When speaking to Reuters earlier today, January 30th, Kenyan President William Ruto has said that the government plans to go ahead with the nations’ deployment to Haiti, after it was denied by the Nairobi High Court last week, which declared it unconstitutional.

The court had stated that the deployment of police officers outside of Kenya would be a violation of the constitution and Kenyan law. However, they said should there be a “reciprocal arrangement” with the host country, that it would be allowed.

President Ruto stated that he expects a request from Haiti to come soon in order for the government to obtain the necessary paperwork to satisfy the demands of the court, and begin the deployment. He even stated the deployment could begin “as soon as next week”.
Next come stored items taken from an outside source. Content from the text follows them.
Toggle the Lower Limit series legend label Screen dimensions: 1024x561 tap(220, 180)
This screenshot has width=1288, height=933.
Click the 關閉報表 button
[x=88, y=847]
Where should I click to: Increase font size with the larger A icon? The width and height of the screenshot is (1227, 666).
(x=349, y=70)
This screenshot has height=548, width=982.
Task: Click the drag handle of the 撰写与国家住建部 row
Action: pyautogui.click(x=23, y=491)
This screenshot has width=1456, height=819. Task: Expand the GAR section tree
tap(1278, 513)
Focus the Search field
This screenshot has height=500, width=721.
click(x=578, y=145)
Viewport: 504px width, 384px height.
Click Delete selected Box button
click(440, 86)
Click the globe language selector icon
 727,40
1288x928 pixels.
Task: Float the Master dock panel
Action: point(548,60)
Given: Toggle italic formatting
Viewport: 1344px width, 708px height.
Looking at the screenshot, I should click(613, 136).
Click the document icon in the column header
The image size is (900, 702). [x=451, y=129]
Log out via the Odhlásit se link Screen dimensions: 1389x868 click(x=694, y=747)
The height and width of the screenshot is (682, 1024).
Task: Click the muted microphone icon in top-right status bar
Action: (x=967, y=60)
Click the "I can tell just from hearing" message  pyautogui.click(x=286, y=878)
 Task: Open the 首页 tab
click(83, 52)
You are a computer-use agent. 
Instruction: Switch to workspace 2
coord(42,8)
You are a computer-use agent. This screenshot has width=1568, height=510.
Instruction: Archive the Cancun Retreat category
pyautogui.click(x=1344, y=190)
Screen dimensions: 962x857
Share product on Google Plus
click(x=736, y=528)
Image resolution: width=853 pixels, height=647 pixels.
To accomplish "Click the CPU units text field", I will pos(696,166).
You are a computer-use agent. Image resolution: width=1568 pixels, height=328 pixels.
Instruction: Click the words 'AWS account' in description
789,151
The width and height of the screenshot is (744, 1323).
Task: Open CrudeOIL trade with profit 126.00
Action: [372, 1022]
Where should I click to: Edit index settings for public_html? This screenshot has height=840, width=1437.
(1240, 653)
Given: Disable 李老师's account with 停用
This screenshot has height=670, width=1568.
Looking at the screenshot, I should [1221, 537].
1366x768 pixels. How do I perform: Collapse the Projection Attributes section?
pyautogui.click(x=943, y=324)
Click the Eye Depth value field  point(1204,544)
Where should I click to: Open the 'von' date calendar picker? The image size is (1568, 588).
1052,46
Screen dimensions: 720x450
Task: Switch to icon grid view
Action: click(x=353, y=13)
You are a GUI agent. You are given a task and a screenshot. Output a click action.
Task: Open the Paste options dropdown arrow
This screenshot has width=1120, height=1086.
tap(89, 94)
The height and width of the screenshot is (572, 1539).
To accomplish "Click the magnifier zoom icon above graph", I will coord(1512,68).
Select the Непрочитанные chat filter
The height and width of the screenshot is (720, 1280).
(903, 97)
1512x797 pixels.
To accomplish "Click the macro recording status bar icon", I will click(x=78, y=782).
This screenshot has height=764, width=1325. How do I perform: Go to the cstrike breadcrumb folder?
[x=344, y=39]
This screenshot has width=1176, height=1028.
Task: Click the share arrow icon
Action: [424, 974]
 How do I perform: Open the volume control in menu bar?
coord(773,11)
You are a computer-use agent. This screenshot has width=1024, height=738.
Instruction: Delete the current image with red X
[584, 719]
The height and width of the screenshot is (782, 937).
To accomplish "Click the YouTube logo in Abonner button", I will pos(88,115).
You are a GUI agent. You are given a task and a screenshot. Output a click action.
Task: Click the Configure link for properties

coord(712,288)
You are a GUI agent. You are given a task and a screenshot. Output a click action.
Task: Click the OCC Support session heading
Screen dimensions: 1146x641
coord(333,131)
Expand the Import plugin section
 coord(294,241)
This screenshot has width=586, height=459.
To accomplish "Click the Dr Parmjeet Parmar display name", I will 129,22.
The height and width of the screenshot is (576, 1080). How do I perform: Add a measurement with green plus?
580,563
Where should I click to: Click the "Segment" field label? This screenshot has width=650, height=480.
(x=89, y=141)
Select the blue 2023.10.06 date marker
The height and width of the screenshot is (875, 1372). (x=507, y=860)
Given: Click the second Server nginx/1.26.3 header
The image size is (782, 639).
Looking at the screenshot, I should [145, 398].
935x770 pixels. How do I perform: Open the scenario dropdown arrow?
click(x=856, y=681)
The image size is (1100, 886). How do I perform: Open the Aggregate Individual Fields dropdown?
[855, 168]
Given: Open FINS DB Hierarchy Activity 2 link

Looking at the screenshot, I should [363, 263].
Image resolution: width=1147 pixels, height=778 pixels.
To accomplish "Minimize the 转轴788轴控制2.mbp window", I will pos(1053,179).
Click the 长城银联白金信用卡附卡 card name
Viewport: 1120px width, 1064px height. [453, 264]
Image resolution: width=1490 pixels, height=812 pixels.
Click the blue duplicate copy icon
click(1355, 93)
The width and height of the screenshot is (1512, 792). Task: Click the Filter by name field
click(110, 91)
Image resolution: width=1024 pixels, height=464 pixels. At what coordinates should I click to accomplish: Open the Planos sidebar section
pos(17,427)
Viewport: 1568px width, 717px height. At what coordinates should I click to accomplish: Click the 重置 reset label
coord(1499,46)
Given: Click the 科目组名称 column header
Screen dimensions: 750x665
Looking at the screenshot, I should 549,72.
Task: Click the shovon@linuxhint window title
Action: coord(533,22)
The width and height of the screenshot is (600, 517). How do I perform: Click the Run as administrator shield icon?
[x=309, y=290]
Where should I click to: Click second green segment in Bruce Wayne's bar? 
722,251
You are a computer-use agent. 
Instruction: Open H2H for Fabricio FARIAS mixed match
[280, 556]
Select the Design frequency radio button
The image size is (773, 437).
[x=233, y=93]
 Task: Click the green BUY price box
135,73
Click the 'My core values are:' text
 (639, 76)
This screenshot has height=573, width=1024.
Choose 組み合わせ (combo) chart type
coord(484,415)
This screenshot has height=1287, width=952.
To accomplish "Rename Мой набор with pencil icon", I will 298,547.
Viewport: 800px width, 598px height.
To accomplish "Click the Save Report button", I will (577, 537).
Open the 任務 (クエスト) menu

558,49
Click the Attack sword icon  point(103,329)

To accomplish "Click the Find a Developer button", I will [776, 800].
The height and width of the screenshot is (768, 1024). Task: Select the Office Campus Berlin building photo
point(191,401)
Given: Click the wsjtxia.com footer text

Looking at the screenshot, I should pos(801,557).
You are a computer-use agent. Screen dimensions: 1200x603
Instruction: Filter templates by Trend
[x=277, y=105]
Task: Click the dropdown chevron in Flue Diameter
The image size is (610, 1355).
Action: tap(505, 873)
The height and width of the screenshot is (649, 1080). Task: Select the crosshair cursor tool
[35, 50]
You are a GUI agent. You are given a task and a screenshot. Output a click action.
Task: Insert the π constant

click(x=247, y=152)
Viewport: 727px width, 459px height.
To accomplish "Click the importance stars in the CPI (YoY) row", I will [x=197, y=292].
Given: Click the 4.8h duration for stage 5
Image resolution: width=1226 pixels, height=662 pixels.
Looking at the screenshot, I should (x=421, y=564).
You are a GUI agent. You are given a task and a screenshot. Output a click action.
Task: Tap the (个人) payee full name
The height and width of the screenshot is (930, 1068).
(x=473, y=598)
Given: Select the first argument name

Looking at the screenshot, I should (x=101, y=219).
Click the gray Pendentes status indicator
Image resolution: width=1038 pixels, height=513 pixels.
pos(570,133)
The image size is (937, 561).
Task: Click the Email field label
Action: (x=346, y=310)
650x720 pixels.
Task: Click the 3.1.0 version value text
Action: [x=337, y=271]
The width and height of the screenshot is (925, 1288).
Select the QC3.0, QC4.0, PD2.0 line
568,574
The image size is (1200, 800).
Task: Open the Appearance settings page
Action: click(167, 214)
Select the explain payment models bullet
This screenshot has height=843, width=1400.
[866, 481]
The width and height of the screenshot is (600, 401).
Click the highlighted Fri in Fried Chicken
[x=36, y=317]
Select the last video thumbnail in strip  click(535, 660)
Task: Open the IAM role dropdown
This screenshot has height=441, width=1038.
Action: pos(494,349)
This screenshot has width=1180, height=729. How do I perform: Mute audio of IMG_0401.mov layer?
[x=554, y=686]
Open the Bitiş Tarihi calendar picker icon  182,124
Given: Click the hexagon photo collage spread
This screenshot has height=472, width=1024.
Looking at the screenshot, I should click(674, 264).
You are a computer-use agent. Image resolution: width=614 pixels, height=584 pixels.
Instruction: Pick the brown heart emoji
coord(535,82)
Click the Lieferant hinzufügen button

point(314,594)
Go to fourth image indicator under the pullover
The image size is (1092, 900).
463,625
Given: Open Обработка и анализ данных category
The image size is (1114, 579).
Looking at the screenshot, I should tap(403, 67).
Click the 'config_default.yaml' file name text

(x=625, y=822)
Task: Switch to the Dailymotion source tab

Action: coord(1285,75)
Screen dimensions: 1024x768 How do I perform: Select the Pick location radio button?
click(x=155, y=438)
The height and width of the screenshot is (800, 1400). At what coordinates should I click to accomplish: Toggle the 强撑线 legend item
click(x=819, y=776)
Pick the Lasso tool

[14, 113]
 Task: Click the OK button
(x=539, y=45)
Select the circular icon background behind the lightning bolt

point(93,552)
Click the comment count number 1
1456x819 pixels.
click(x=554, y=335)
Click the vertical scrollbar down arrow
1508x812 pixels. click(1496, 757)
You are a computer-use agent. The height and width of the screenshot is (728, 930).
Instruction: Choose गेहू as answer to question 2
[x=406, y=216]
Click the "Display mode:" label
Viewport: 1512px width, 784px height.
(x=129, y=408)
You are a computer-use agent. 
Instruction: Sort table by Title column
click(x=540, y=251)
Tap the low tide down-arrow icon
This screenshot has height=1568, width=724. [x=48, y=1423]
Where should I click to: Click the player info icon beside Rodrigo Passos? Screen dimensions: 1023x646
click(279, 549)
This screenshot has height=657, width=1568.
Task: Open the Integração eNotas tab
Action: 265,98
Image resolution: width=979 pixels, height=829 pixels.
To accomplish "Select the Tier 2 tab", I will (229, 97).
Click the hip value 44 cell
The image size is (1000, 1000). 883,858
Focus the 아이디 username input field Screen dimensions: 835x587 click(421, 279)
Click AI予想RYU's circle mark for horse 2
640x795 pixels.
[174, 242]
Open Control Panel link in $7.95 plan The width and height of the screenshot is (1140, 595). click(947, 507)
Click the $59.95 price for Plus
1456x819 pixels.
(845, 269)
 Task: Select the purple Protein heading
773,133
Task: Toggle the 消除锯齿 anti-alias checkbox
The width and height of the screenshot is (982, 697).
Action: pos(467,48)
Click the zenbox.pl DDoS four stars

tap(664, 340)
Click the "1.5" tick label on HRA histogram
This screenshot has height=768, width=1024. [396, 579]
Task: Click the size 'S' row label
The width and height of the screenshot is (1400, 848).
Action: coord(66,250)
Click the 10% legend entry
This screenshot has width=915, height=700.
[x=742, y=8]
“So that mission can go ahead as soon as next week, if all the paperwork is done between Kenya and Haiti on the bilateral route that has been suggested by the court” -President Ruto

President Ruto was speaking to Reuters in Rome following the Italy-Africa summit which was held yesterday when he announced the governments plans. When the deployment was struck down by the court last week, the government had announced their intention to appeal the decision, with government spokesman Isaac Mwaura stating that “while the government respects the rule of law, we have however made the decision to challenge the high court’s verdict forthwith. The government reiterates its commitment in honouring its international obligations”.

All But One

Kenya’s police are to head a multi-national UN mission to Haiti in order to assist in combatting the nations rampant violent gangs. The deployment, which was initially requested by Haiti, has been approved by the UN, and approved by the Kenyan parliament. However, on several occasions, it has been denied by Kenyan courts.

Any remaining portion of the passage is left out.